All three thoughts — that the bilateral dispute with Pakistan must remain bilateral and there was no place for anyone else in it, that the Simla agreement was paramount and that after Mumbai, Pakistan must stop terrorism if it wants to go back to a real dialogue — were tied together in the most listless fashion, as if suddenly weary, Delhi wasn’t going to allow itself to be too bothered with the self-righteous commentary of the woolly Democratic administration.
Only until yesterday, a certain desperate gaiety had hung in the air in Washington, by all accounts, as the Obama state dinner for Manmohan and Gursharan became the ultimate snob invite.
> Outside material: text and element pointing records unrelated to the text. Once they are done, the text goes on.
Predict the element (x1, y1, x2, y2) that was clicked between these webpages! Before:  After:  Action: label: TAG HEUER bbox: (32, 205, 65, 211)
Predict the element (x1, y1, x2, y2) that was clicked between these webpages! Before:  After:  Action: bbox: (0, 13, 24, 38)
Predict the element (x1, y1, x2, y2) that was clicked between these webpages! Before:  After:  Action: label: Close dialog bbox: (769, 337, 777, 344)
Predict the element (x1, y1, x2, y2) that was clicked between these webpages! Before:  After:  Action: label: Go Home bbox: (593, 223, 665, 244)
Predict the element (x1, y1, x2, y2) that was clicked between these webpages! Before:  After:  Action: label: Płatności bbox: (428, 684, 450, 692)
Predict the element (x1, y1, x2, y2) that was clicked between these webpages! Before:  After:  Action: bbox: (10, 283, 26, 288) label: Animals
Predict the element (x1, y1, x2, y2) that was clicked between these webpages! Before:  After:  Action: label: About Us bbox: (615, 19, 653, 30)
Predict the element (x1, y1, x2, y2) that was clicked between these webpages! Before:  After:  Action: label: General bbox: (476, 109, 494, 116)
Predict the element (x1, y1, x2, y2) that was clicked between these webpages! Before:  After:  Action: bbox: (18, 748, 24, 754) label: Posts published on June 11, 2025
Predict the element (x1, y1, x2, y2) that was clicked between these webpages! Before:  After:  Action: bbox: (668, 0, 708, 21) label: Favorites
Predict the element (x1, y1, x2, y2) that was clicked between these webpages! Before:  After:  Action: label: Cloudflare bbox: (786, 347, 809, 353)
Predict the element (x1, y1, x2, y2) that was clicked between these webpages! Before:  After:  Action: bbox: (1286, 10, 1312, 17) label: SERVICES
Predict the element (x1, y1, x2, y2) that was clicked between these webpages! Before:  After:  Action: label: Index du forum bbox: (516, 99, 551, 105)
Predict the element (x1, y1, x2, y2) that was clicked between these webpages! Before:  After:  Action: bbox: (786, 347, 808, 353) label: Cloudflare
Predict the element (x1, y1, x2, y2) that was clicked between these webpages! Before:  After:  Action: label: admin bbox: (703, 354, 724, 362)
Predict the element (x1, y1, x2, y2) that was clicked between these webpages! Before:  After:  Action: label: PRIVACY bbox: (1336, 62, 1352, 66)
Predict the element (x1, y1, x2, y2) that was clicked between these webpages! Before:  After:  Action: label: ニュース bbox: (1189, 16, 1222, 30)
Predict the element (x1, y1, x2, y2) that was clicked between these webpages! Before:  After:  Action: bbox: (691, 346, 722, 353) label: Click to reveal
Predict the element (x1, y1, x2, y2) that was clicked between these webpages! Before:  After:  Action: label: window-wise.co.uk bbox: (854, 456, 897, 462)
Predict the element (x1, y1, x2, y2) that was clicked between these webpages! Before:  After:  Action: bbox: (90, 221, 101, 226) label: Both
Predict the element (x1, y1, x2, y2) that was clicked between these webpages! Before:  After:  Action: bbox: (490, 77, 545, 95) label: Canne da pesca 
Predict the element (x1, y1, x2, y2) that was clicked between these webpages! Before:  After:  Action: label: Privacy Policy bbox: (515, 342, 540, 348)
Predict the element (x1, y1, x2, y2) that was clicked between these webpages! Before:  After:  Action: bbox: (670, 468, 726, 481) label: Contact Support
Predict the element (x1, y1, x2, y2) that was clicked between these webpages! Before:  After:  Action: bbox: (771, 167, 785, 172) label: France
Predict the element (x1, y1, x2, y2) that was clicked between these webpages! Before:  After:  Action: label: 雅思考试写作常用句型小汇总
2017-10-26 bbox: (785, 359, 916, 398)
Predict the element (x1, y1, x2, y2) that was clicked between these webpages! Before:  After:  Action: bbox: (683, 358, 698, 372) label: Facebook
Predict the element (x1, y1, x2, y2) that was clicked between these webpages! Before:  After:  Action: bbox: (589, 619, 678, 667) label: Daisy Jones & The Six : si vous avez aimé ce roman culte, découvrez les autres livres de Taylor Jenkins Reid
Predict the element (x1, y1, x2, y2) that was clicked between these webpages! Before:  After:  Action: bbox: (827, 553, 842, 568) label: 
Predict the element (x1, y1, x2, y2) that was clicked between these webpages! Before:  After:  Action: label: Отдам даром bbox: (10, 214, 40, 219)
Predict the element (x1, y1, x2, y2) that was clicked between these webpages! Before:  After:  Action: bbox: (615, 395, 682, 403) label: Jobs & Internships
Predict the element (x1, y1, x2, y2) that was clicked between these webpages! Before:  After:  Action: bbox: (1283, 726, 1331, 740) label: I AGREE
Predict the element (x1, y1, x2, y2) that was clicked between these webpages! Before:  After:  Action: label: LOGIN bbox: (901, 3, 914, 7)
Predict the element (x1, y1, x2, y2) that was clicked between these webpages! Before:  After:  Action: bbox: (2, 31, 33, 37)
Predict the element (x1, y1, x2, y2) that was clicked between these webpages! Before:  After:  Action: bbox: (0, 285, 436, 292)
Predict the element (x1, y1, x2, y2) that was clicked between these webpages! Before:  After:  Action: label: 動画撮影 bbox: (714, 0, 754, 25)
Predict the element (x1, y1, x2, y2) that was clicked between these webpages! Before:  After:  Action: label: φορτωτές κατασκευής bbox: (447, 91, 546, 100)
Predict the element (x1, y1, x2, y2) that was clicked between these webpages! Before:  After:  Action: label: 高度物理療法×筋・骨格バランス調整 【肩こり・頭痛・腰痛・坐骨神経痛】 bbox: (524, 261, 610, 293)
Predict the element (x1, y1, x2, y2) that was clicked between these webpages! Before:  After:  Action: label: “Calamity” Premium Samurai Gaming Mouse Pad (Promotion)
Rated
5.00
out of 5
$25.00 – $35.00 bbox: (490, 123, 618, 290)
It was clear, already, that unlike the nuclear deal that had gripped the imagination of both India and America under the Bush administration, the Obamas would rather focus their energies on galvanising American business into seeking the last of the virginal markets: India. There would be talk on counter-terrorism, of course, and deliverables on education, space and perhaps two more Indian consulates in America. Pundits on both sides claiming intimate knowledge insisted that Obama was nervous about China and wanted to continue its indirect circumscribing that Bush had begun.
And now this. Not since Bill Clinton paid Delhi that ultimate insult in Beijing in June 1998, when he and Jiang Zemin criticised India over its nuclear tests, has an American president been so insensitive to what Delhi thinks.Manmohan Singh will bravely sail forth, nevertheless, and hope to conjure up a miracle on the night of November 23, the night before he meets the US president. There’s much to talk about, with Afghanistan-Pakistan on top of the agenda. But after the perceived slight in Beijing — this, when Delhi is in the middle of its own complicated relationship with China — the joy seems to have gone out of the trans-Atlantic journey. Perhaps, this will teach India another important lesson: It’s important, in foreign policy as in life, to have several relationships at the same time.
India forgot this very valuable lesson when it pursued the US in recent years to the exclusion of everyone else, leaving several slighted friends and partners in its wake. But Beijing has been a good wake-up call. Delhi needed reminding that America was only one friend, albeit a very influential one, in its gamut of friendships. The rest of the world waits.